(Screenshot grounding data)
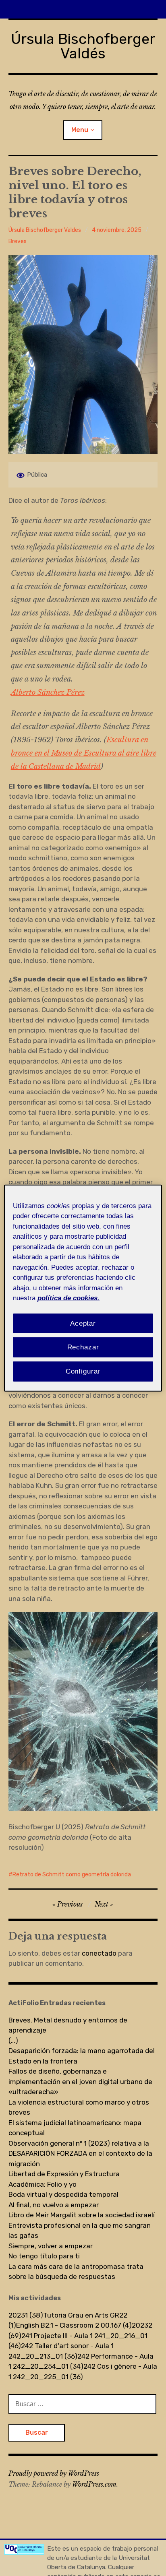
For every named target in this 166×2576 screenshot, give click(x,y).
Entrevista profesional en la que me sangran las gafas (79, 2230)
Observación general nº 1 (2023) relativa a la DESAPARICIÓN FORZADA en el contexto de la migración (80, 2153)
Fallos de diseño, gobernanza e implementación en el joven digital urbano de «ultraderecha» (80, 2081)
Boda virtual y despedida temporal (63, 2194)
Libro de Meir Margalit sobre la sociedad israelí (81, 2215)
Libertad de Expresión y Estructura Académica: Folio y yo (64, 2179)
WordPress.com (94, 2484)
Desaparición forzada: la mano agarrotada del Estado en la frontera (81, 2056)
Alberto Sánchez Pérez (48, 692)
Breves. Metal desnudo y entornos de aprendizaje (67, 2025)
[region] (83, 1287)
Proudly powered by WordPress (53, 2473)
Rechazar (83, 1347)
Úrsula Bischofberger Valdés (83, 46)
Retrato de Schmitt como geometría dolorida (71, 1874)
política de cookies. (68, 1298)
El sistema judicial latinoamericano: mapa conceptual (74, 2128)
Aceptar (83, 1323)
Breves (17, 241)
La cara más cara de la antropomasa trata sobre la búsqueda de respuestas (75, 2271)
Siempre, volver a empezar (50, 2246)
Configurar (83, 1371)
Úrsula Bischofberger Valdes (44, 230)
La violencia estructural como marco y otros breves (78, 2107)
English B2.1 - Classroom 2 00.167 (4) (74, 2325)
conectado (99, 1953)
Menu (79, 130)
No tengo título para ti (44, 2256)
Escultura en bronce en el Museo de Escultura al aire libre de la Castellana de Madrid (83, 753)
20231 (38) (25, 2315)
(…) (13, 2041)
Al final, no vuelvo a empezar (53, 2205)
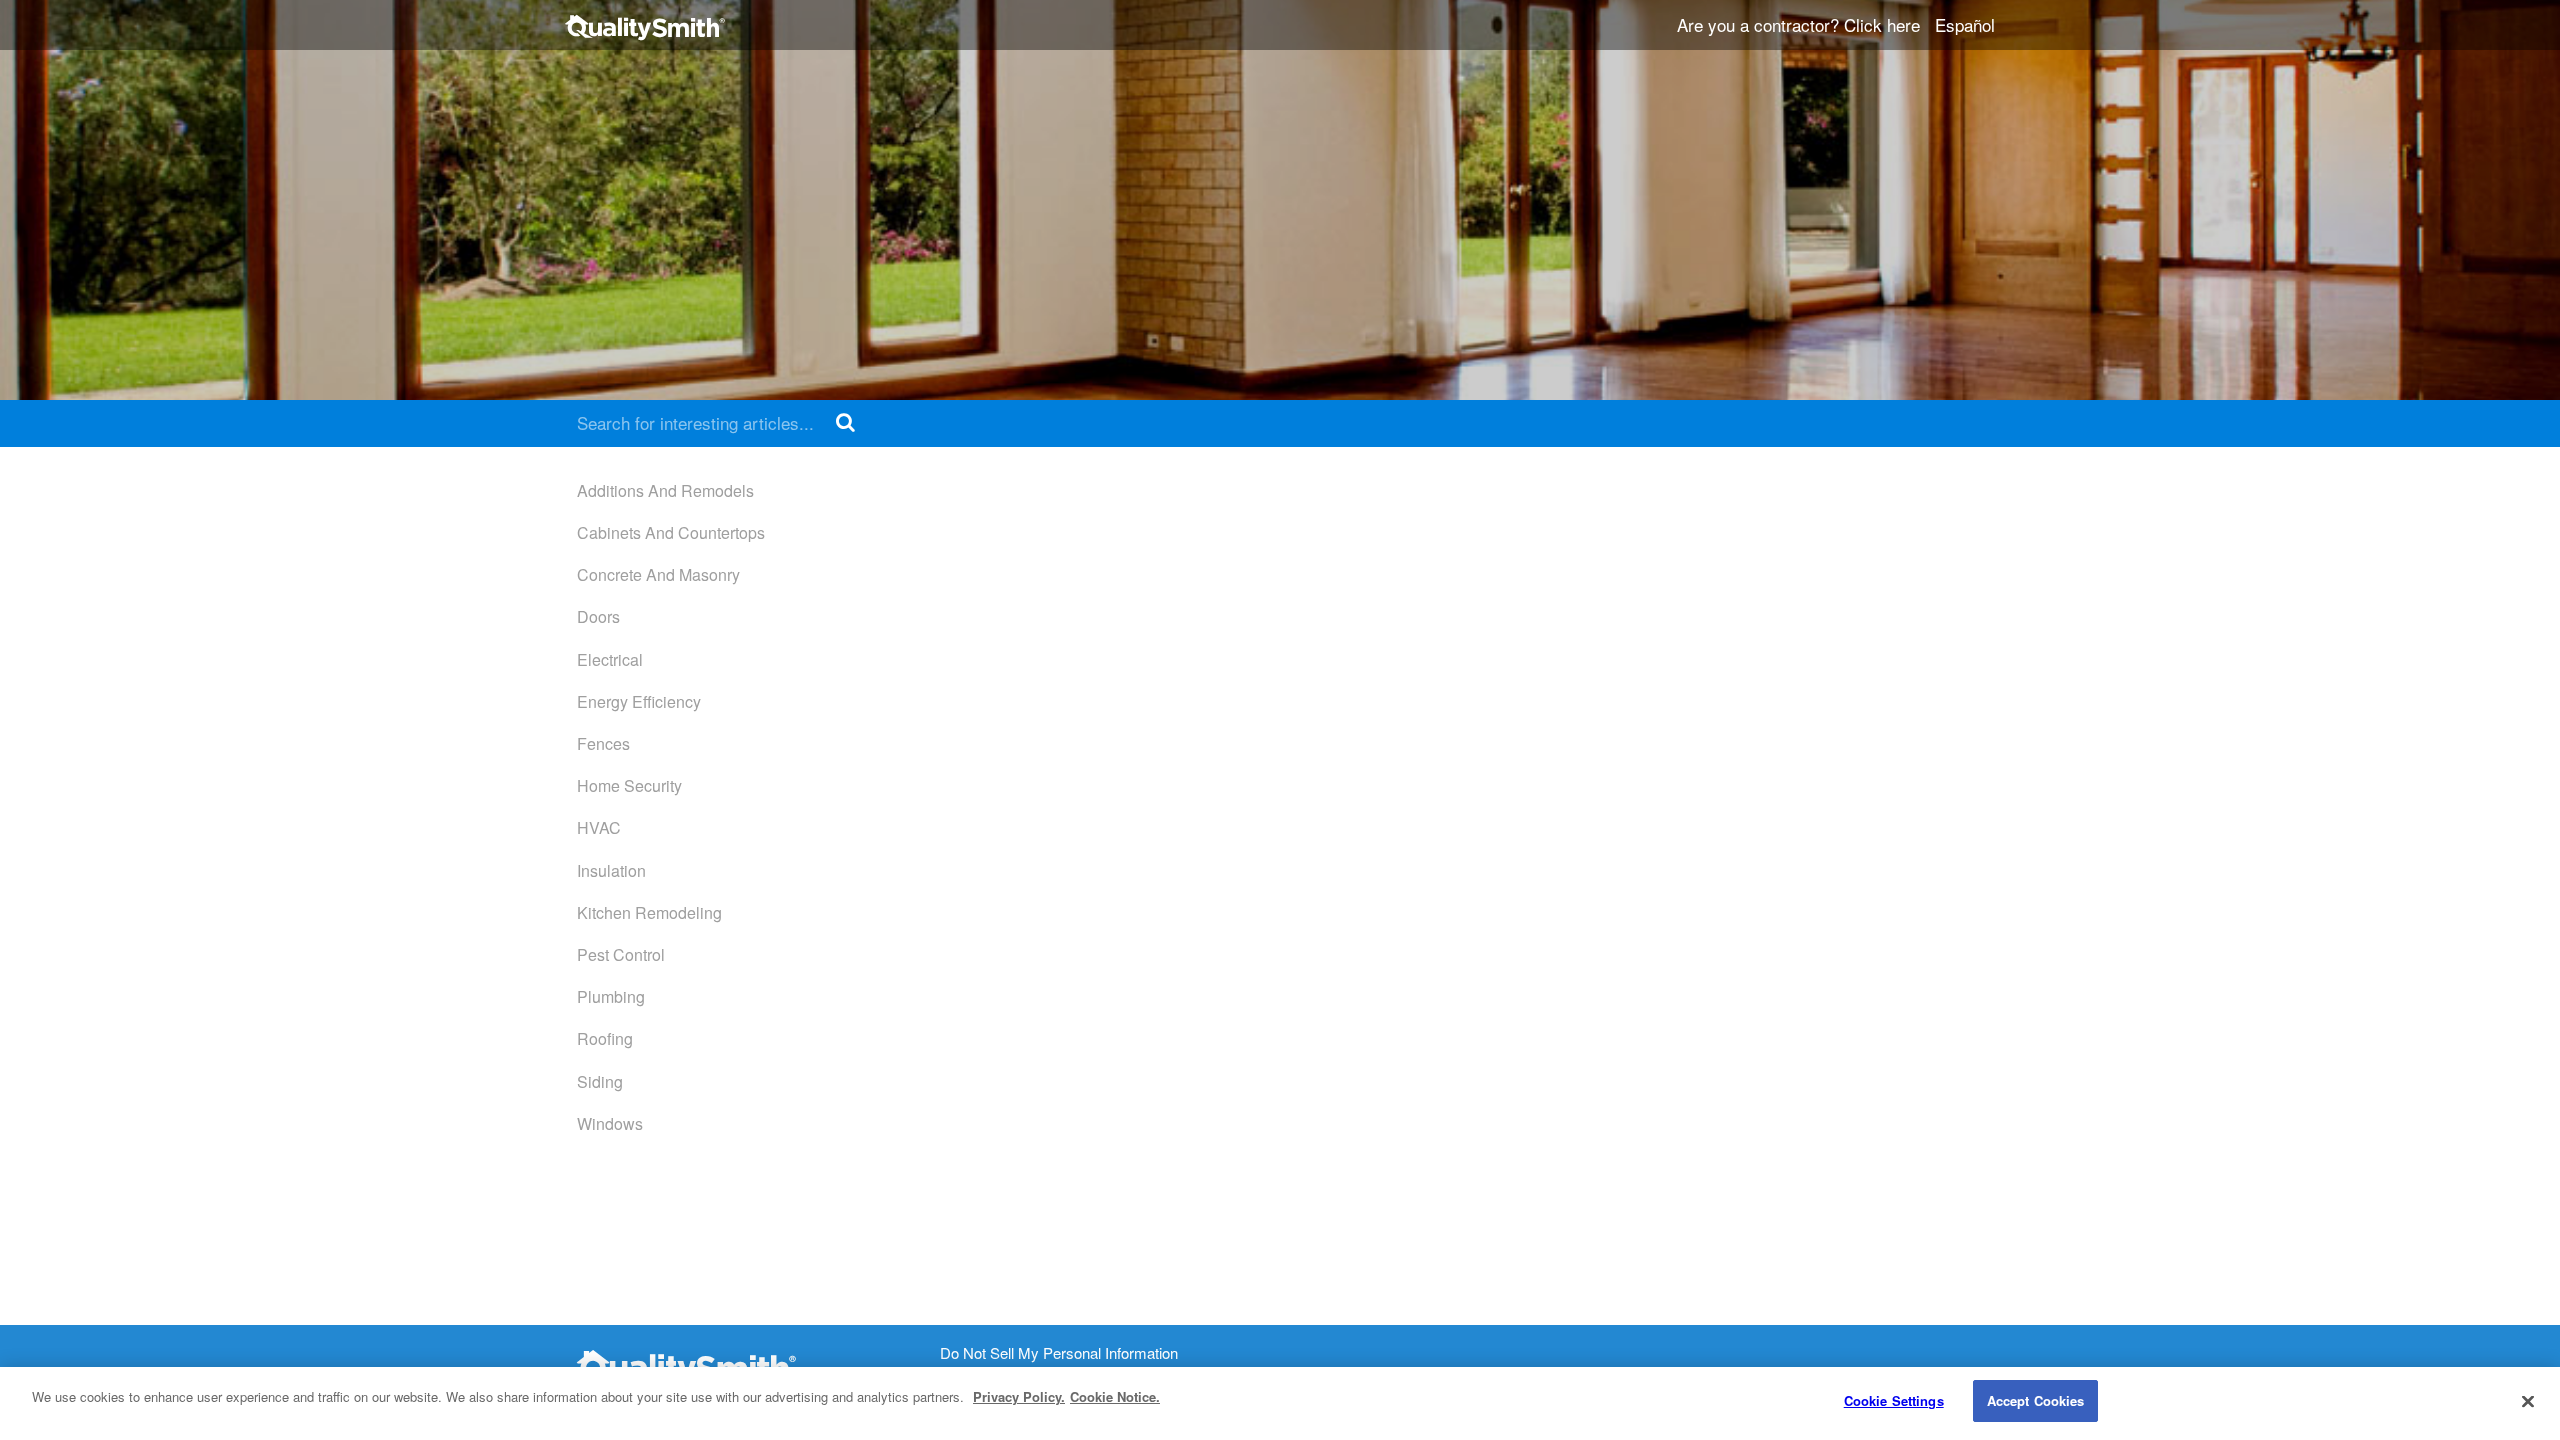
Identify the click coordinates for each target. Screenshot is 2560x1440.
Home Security (629, 785)
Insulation (611, 870)
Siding (600, 1081)
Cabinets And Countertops (671, 532)
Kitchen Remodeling (649, 912)
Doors (598, 616)
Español (1965, 24)
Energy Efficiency (639, 701)
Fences (603, 743)
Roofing (605, 1038)
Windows (610, 1123)
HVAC (599, 827)
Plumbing (611, 996)
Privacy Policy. (1019, 1396)
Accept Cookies (2036, 1400)
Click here (1882, 24)
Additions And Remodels (665, 490)
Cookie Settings (1894, 1400)
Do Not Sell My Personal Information (1059, 1353)
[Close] (2528, 1401)
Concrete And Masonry (658, 574)
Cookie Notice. (1115, 1396)
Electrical (610, 659)
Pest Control (621, 954)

**ACTIVITY:**
A verbatim copy of the data, with all pictures omitted, is the required output.

**WRITTEN ANSWER:**
For every named target in this 166×2576 screenshot, give click(x,y).
Entrevista profesional en la que me sangran las gafas (79, 2230)
Observación general nº 1 (2023) relativa a la DESAPARICIÓN FORZADA en el contexto de la migración (80, 2153)
Fallos de diseño, gobernanza e implementación en el joven digital urbano de «ultraderecha» (80, 2081)
Boda virtual y despedida temporal (63, 2194)
Libro de Meir Margalit sobre la sociedad israelí (81, 2215)
Libertad de Expresión y Estructura Académica: Folio y yo (64, 2179)
WordPress.com (94, 2484)
Desaparición forzada: la mano agarrotada del Estado en la frontera (81, 2056)
Alberto Sánchez Pérez (48, 692)
Breves. Metal desnudo y entornos de aprendizaje (67, 2025)
[region] (83, 1287)
Proudly powered by WordPress (53, 2473)
Rechazar (83, 1347)
Úrsula Bischofberger Valdés (83, 46)
Retrato de Schmitt como geometría dolorida (71, 1874)
política de cookies. (68, 1298)
El sistema judicial latinoamericano: mapa conceptual (74, 2128)
Aceptar (83, 1323)
Breves (17, 241)
La cara más cara de la antropomasa trata sobre la búsqueda de respuestas (75, 2271)
Siempre, volver a empezar (50, 2246)
Configurar (83, 1371)
Úrsula Bischofberger Valdes (44, 230)
La violencia estructural como marco y otros breves (78, 2107)
English B2.1 - Classroom 2 00.167 (4) (74, 2325)
conectado (99, 1953)
Menu (79, 130)
No tengo título para ti (44, 2256)
Escultura en bronce en el Museo de Escultura al aire libre de la Castellana de Madrid (83, 753)
20231 (38) (25, 2315)
(…) (13, 2041)
Al final, no vuelvo a empezar (53, 2205)
Identify the click coordinates for each target. Screenshot is 2560x1440.
Home Security (629, 785)
Insulation (611, 870)
Siding (600, 1081)
Cabinets And Countertops (671, 532)
Kitchen Remodeling (649, 912)
Doors (598, 616)
Español (1965, 24)
Energy Efficiency (639, 701)
Fences (603, 743)
Roofing (605, 1038)
Windows (610, 1123)
HVAC (599, 827)
Plumbing (611, 996)
Privacy Policy. (1019, 1396)
Accept Cookies (2036, 1400)
Click here (1882, 24)
Additions And Remodels (665, 490)
Cookie Settings (1894, 1400)
Do Not Sell My Personal Information (1059, 1353)
[Close] (2528, 1401)
Concrete And Masonry (658, 574)
Cookie Notice. (1115, 1396)
Electrical (610, 659)
Pest Control (621, 954)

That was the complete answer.